Documentation
Good documentation makes a project easier to use, maintain, and contribute to. In React projects, documentation spans components, code, commits, and project-level files.
Component documentation
Storybook
Storybook is the recommended tool for documenting React components.It lets you preview components in isolation without needing to run the entire application, see all possible states, and generate interactive docs.
A “story” represents a single visual state of a component. For a simple example, let’s assume a simple Button component. The story will look like this.
import { Button } from './Button';
// The default export metadata for the component
export default {
title: 'UI/Button', // Title in the Storybook sidebar (use '/' for nesting)
component: Button, // The component itself
tags: ['autodocs'], // Enables automatic documentation generation
argTypes: { // Controls for props in the Storybook UI
backgroundColor: { control: 'color' },
},
};
// Stories
export const Primary = {
args: {
primary: true,
label: 'Button',
},
};
export const Secondary = {
args: {
label: 'Button',
},
};
export const Large = {
args: {
size: 'large',
label: 'Button',
},
};
export const Small = {
args: {
size: 'small',
label: 'Button',
},
};
By adding tags: ['autodocs'] to your default export, Storybook automatically creates a beautiful documentation page for your component. This page includes:
- The component title and description (from JSDoc).
- A live, interactive preview of the component.
- An
ArgsTable(a props table) that lists all the component’s props, their types, default values, and descriptions (again, pulled from JSDoc or TypeScript types). - Source code snippets for each story.
Code comments
| Do 👍 | Don’t 👎 |
| Comment on the “why,” not the obvious “what.” | Don’t comment what the code obviously does. |
| Write comments for complex or non-obvious logic. | Don’t leave commented-out code in the codebase. |
| Use comments to warn about consequences. | Don’t write comments that are out of date or incorrect. |
| Use TODO and FIXME to mark future work. | Don’t use comments for version history or attribution. |
| Write formal documentation for public APIs. | Don’t write “closing brace” comments (// end if). |
| Focus on writing clean, self-documenting code first. | Don’t try to make up for bad code with lots of comments. |
| Treat comments as part of the code; keep them up-to-date. | Don’t clutter the code with noise. |
Code commits
A frequently overlooked type of documentation is the commit message. We like to follow the best practices mentioned in the Conventional commit doc
- Format –
type(scope): message - Examples –
feat(auth): add Google loginfix(api): handle null responsedocs(readme): update installation guide
Project documentation
There should be 3 main files documenting a project
README.md
The first place anyone will see when interacting with the project. Treat it like a front page for developers. A good README should have the following –
- Project Title – What is the name of the project?

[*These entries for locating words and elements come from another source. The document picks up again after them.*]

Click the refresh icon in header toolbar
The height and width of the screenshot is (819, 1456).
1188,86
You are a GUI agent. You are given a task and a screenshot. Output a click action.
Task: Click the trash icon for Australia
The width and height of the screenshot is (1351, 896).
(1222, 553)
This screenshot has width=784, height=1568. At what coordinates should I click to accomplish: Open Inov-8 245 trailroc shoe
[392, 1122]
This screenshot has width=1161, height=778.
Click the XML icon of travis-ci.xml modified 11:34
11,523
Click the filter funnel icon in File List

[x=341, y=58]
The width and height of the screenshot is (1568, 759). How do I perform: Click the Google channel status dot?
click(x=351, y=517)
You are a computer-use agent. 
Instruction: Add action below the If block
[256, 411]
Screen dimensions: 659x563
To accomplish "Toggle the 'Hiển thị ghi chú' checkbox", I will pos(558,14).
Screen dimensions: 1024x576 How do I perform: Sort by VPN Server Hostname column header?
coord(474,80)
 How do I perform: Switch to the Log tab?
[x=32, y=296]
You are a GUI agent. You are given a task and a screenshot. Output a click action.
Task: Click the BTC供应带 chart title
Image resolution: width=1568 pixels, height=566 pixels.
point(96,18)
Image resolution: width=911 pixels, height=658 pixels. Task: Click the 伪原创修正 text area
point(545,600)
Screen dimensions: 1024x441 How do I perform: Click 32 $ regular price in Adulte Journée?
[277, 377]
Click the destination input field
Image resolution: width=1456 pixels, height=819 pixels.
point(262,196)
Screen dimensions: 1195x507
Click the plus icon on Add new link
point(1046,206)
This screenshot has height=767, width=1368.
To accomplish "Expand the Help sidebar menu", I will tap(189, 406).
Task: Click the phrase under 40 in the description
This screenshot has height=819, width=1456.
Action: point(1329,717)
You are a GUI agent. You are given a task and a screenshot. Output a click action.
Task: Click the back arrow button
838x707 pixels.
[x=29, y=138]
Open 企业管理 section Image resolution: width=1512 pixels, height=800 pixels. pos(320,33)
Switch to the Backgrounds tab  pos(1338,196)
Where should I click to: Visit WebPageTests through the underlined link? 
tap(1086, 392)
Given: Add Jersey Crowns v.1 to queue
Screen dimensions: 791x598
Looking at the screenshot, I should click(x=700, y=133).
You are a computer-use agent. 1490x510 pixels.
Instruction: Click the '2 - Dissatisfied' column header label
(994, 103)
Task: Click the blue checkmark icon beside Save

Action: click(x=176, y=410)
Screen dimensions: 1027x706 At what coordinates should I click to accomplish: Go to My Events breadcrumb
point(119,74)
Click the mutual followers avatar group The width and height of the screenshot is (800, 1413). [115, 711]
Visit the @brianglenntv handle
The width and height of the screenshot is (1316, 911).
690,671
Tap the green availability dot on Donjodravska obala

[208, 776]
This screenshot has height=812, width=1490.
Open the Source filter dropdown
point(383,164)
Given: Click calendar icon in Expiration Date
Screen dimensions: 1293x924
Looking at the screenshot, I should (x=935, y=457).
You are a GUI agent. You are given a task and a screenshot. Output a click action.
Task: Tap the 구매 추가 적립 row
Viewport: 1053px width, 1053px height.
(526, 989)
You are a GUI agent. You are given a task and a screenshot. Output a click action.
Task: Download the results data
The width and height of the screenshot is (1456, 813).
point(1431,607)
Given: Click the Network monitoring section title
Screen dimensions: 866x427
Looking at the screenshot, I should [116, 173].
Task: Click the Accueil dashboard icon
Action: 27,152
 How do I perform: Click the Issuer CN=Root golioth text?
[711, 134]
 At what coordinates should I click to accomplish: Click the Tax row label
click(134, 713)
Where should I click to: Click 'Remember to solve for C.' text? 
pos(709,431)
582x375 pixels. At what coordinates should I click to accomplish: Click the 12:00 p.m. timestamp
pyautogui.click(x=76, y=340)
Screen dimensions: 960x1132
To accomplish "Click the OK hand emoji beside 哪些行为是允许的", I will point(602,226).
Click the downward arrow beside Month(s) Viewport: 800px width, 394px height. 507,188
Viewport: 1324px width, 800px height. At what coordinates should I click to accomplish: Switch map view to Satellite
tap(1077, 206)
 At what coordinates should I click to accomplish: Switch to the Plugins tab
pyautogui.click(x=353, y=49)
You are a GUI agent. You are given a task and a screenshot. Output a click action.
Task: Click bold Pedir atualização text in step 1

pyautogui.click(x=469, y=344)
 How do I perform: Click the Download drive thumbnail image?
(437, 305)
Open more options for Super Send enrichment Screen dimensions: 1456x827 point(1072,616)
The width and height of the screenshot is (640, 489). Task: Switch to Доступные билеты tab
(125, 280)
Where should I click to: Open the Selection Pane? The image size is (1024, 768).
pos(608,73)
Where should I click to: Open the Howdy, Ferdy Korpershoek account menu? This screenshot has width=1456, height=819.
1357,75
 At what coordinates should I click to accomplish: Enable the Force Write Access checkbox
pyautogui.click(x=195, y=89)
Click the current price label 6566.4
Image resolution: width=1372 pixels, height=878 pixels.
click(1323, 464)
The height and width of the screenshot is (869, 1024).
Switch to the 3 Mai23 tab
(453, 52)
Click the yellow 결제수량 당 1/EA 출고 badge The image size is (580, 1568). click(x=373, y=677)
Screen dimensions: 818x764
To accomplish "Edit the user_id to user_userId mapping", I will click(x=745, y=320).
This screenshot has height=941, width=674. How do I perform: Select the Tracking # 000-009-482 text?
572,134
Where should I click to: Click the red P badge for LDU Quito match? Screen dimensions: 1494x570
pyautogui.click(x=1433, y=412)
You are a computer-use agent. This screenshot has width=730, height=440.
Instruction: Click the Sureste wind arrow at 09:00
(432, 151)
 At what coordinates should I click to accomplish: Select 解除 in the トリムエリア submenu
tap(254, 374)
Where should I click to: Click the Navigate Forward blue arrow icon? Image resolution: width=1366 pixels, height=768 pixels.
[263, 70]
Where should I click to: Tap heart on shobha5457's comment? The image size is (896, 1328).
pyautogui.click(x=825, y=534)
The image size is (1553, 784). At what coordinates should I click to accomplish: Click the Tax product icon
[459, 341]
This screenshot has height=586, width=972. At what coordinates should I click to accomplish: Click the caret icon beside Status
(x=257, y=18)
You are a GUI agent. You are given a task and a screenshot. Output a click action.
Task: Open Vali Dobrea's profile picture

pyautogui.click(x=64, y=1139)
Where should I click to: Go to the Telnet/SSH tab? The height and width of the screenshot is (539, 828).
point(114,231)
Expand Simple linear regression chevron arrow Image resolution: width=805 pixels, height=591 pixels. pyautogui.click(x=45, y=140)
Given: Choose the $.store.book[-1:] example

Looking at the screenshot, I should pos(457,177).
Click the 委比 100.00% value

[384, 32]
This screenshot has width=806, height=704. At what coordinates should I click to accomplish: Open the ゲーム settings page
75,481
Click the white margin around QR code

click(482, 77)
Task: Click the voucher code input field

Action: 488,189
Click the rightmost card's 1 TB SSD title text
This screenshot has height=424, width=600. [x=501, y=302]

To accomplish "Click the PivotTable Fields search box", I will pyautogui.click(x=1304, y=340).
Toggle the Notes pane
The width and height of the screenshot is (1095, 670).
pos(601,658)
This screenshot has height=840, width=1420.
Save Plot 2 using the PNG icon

- Description – A clear, one-paragraph explanation of what the project does and what problem it solves.
- Key Features – A bulleted list of the main functionalities.
- Getting Started/Prerequisites – What software does a developer need to have installed (e.g., Node.js v18+, Docker, Python 3.10)?
- Installation & Running Locally – A copy-pasteable set of commands to get the project running on a local machine.
- Running Tests – The command to execute the test suite.
- Technology Stack – A brief list of the major technologies, frameworks, and libraries used.
- How to Contribute – A link to the CONTRIBUTING.md file.
CONTRIBUTING.md
This file explains the “rules of the road” for developers who want to contribute code.
- Pull Request (PR) Process – How to create a PR, what the required template looks like, and the review/approval process.
- Coding Standards – Link to your linter configuration (e.g., ESLint, Prettier) and any key style guides.
- Commit Message Guidelines – How to format commit messages (e.g., Conventional Commits).
CHANGELOG.md
A chronological log of user-facing changes for each version of the project. This is invaluable for both developers and stakeholders. Look at keepachangelog for a format to base the CHANGELOG on.
With these practices:
- Components are documented in isolation with Storybook.
- Code is supported by meaningful comments.
- Commits tell a clear story of changes.
- Project-level docs (README, CONTRIBUTING, CHANGELOG) ensure newcomers and contributors can onboard quickly.